BEGIN INFORMATION
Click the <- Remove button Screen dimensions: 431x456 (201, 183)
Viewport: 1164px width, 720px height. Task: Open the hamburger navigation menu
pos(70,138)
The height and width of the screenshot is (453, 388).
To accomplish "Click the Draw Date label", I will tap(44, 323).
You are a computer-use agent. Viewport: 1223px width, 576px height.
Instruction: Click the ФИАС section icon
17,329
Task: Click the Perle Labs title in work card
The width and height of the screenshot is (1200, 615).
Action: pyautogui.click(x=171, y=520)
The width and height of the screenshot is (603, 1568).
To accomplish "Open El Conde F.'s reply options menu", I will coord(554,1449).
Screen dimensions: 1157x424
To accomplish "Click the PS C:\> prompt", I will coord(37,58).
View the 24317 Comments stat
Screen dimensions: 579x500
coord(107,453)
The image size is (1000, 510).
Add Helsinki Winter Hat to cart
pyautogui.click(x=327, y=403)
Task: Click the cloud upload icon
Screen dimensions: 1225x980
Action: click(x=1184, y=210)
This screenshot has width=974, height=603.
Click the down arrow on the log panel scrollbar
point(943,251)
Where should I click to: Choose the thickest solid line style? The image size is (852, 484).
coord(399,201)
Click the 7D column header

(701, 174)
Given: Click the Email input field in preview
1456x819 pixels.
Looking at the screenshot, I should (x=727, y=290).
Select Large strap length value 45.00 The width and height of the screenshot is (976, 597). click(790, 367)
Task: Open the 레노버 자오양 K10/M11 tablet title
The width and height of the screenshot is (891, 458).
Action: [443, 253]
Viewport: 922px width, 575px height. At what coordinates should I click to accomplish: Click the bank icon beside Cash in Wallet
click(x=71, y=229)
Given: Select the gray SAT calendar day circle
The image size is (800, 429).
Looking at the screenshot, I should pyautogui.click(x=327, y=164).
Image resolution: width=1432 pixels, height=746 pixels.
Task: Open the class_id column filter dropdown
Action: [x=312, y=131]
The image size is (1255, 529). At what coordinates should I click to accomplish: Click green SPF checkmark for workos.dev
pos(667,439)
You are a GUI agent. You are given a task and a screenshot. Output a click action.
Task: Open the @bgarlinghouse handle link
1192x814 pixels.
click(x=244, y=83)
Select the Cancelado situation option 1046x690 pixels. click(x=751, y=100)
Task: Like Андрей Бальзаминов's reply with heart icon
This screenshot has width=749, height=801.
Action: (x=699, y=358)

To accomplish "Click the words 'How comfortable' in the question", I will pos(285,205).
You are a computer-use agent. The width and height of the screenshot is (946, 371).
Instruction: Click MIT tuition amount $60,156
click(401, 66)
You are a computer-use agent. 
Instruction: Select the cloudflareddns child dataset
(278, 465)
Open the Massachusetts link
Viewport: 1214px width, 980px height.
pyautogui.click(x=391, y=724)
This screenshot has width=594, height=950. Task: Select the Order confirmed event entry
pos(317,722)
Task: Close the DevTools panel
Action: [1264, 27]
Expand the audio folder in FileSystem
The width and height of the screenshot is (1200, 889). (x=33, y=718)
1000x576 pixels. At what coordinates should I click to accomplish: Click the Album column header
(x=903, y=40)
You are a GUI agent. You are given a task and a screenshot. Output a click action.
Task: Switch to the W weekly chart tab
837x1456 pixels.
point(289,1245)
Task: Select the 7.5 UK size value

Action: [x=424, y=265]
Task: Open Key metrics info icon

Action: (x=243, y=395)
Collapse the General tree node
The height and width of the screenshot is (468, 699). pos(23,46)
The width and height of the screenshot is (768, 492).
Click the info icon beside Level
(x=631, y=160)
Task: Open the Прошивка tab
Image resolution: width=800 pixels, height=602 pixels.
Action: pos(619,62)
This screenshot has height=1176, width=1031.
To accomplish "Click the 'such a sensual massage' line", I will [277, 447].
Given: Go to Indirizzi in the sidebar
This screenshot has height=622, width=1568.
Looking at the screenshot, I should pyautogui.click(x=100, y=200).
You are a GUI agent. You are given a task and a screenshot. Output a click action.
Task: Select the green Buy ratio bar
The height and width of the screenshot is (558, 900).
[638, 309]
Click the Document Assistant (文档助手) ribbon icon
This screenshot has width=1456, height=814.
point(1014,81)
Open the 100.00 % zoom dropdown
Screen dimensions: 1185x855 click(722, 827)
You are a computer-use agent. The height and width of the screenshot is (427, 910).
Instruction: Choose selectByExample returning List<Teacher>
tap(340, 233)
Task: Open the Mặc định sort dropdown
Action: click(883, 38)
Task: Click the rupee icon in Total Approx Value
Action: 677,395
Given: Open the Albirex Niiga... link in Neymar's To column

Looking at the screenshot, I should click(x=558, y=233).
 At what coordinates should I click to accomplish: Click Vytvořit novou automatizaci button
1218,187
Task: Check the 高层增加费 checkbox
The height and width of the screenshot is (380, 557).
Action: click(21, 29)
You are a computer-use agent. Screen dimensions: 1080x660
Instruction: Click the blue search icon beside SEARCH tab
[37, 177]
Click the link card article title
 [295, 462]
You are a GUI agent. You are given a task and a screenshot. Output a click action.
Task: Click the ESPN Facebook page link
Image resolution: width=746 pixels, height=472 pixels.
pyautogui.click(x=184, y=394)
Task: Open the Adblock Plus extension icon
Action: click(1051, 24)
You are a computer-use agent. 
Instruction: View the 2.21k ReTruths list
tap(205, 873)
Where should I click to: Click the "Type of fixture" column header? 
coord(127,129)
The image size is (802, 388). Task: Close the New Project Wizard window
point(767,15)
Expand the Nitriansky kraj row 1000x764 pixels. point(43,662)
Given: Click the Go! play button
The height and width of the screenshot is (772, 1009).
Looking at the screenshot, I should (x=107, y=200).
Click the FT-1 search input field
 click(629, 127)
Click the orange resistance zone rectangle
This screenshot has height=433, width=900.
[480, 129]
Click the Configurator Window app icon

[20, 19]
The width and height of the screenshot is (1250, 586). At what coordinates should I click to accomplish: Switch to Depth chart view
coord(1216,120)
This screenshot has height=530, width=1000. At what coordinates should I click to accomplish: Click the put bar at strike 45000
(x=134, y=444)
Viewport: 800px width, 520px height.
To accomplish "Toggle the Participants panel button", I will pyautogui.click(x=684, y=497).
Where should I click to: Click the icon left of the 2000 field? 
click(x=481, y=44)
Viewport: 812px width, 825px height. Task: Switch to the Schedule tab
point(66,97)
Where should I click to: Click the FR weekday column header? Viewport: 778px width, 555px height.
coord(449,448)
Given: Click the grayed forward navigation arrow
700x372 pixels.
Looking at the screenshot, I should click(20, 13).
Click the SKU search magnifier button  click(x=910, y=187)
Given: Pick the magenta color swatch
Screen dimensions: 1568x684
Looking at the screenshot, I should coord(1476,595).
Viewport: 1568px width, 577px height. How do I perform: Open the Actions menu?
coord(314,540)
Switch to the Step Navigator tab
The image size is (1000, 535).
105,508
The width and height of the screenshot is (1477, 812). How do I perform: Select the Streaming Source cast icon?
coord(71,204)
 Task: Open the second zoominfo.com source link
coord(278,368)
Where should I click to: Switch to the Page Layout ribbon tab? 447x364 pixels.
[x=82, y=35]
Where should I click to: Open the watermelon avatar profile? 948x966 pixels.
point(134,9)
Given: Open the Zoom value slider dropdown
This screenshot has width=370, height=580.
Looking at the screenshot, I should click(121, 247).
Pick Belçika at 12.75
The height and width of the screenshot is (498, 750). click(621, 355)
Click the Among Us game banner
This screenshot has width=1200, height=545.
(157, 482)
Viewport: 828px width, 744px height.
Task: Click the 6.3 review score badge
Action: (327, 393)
END INFORMATION
» WHAT YOU SHOULD DO: An exact copy of the listing is what's needed here.

» SOLUTION TO THIS EXERCISE:
Click the <- Remove button Screen dimensions: 431x456 (201, 183)
Viewport: 1164px width, 720px height. Task: Open the hamburger navigation menu
pos(70,138)
The height and width of the screenshot is (453, 388).
To accomplish "Click the Draw Date label", I will tap(44, 323).
You are a computer-use agent. Viewport: 1223px width, 576px height.
Instruction: Click the ФИАС section icon
17,329
Task: Click the Perle Labs title in work card
The width and height of the screenshot is (1200, 615).
Action: pyautogui.click(x=171, y=520)
The width and height of the screenshot is (603, 1568).
To accomplish "Open El Conde F.'s reply options menu", I will coord(554,1449).
Screen dimensions: 1157x424
To accomplish "Click the PS C:\> prompt", I will coord(37,58).
View the 24317 Comments stat
Screen dimensions: 579x500
coord(107,453)
The image size is (1000, 510).
Add Helsinki Winter Hat to cart
pyautogui.click(x=327, y=403)
Task: Click the cloud upload icon
Screen dimensions: 1225x980
Action: click(x=1184, y=210)
This screenshot has width=974, height=603.
Click the down arrow on the log panel scrollbar
point(943,251)
Where should I click to: Choose the thickest solid line style? The image size is (852, 484).
coord(399,201)
Click the 7D column header

(701, 174)
Given: Click the Email input field in preview
1456x819 pixels.
Looking at the screenshot, I should (x=727, y=290).
Select Large strap length value 45.00 The width and height of the screenshot is (976, 597). click(790, 367)
Task: Open the 레노버 자오양 K10/M11 tablet title
The width and height of the screenshot is (891, 458).
Action: [443, 253]
Viewport: 922px width, 575px height. At what coordinates should I click to accomplish: Click the bank icon beside Cash in Wallet
click(x=71, y=229)
Given: Select the gray SAT calendar day circle
The image size is (800, 429).
Looking at the screenshot, I should pyautogui.click(x=327, y=164).
Image resolution: width=1432 pixels, height=746 pixels.
Task: Open the class_id column filter dropdown
Action: [x=312, y=131]
The image size is (1255, 529). At what coordinates should I click to accomplish: Click green SPF checkmark for workos.dev
pos(667,439)
You are a GUI agent. You are given a task and a screenshot. Output a click action.
Task: Open the @bgarlinghouse handle link
1192x814 pixels.
click(x=244, y=83)
Select the Cancelado situation option 1046x690 pixels. click(x=751, y=100)
Task: Like Андрей Бальзаминов's reply with heart icon
This screenshot has width=749, height=801.
Action: (x=699, y=358)

To accomplish "Click the words 'How comfortable' in the question", I will pos(285,205).
You are a computer-use agent. The width and height of the screenshot is (946, 371).
Instruction: Click MIT tuition amount $60,156
click(401, 66)
You are a computer-use agent. 
Instruction: Select the cloudflareddns child dataset
(278, 465)
Open the Massachusetts link
Viewport: 1214px width, 980px height.
pyautogui.click(x=391, y=724)
This screenshot has width=594, height=950. Task: Select the Order confirmed event entry
pos(317,722)
Task: Close the DevTools panel
Action: [1264, 27]
Expand the audio folder in FileSystem
The width and height of the screenshot is (1200, 889). (x=33, y=718)
1000x576 pixels. At what coordinates should I click to accomplish: Click the Album column header
(x=903, y=40)
You are a GUI agent. You are given a task and a screenshot. Output a click action.
Task: Switch to the W weekly chart tab
837x1456 pixels.
point(289,1245)
Task: Select the 7.5 UK size value

Action: [x=424, y=265]
Task: Open Key metrics info icon

Action: (x=243, y=395)
Collapse the General tree node
The height and width of the screenshot is (468, 699). pos(23,46)
The width and height of the screenshot is (768, 492).
Click the info icon beside Level
(x=631, y=160)
Task: Open the Прошивка tab
Image resolution: width=800 pixels, height=602 pixels.
Action: pos(619,62)
This screenshot has height=1176, width=1031.
To accomplish "Click the 'such a sensual massage' line", I will [277, 447].
Given: Go to Indirizzi in the sidebar
This screenshot has height=622, width=1568.
Looking at the screenshot, I should pyautogui.click(x=100, y=200).
You are a GUI agent. You are given a task and a screenshot. Output a click action.
Task: Select the green Buy ratio bar
The height and width of the screenshot is (558, 900).
[638, 309]
Click the Document Assistant (文档助手) ribbon icon
This screenshot has width=1456, height=814.
point(1014,81)
Open the 100.00 % zoom dropdown
Screen dimensions: 1185x855 click(722, 827)
You are a computer-use agent. The height and width of the screenshot is (427, 910).
Instruction: Choose selectByExample returning List<Teacher>
tap(340, 233)
Task: Open the Mặc định sort dropdown
Action: click(883, 38)
Task: Click the rupee icon in Total Approx Value
Action: 677,395
Given: Open the Albirex Niiga... link in Neymar's To column

Looking at the screenshot, I should click(x=558, y=233).
 At what coordinates should I click to accomplish: Click Vytvořit novou automatizaci button
1218,187
Task: Check the 高层增加费 checkbox
The height and width of the screenshot is (380, 557).
Action: click(21, 29)
You are a computer-use agent. Screen dimensions: 1080x660
Instruction: Click the blue search icon beside SEARCH tab
[37, 177]
Click the link card article title
 [295, 462]
You are a GUI agent. You are given a task and a screenshot. Output a click action.
Task: Click the ESPN Facebook page link
Image resolution: width=746 pixels, height=472 pixels.
pyautogui.click(x=184, y=394)
Task: Open the Adblock Plus extension icon
Action: click(1051, 24)
You are a computer-use agent. 
Instruction: View the 2.21k ReTruths list
tap(205, 873)
Where should I click to: Click the "Type of fixture" column header? 
coord(127,129)
The image size is (802, 388). Task: Close the New Project Wizard window
point(767,15)
Expand the Nitriansky kraj row 1000x764 pixels. point(43,662)
Given: Click the Go! play button
The height and width of the screenshot is (772, 1009).
Looking at the screenshot, I should (x=107, y=200).
Click the FT-1 search input field
 click(629, 127)
Click the orange resistance zone rectangle
This screenshot has height=433, width=900.
[480, 129]
Click the Configurator Window app icon

[20, 19]
The width and height of the screenshot is (1250, 586). At what coordinates should I click to accomplish: Switch to Depth chart view
coord(1216,120)
This screenshot has height=530, width=1000. At what coordinates should I click to accomplish: Click the put bar at strike 45000
(x=134, y=444)
Viewport: 800px width, 520px height.
To accomplish "Toggle the Participants panel button", I will pyautogui.click(x=684, y=497).
Where should I click to: Click the icon left of the 2000 field? 
click(x=481, y=44)
Viewport: 812px width, 825px height. Task: Switch to the Schedule tab
point(66,97)
Where should I click to: Click the FR weekday column header? Viewport: 778px width, 555px height.
coord(449,448)
Given: Click the grayed forward navigation arrow
700x372 pixels.
Looking at the screenshot, I should click(20, 13).
Click the SKU search magnifier button  click(x=910, y=187)
Given: Pick the magenta color swatch
Screen dimensions: 1568x684
Looking at the screenshot, I should coord(1476,595).
Viewport: 1568px width, 577px height. How do I perform: Open the Actions menu?
coord(314,540)
Switch to the Step Navigator tab
The image size is (1000, 535).
105,508
The width and height of the screenshot is (1477, 812). How do I perform: Select the Streaming Source cast icon?
coord(71,204)
 Task: Open the second zoominfo.com source link
coord(278,368)
Where should I click to: Switch to the Page Layout ribbon tab? 447x364 pixels.
[x=82, y=35]
Where should I click to: Open the watermelon avatar profile? 948x966 pixels.
point(134,9)
Given: Open the Zoom value slider dropdown
This screenshot has width=370, height=580.
Looking at the screenshot, I should click(121, 247).
Pick Belçika at 12.75
The height and width of the screenshot is (498, 750). click(621, 355)
Click the Among Us game banner
This screenshot has width=1200, height=545.
(157, 482)
Viewport: 828px width, 744px height.
Task: Click the 6.3 review score badge
Action: (327, 393)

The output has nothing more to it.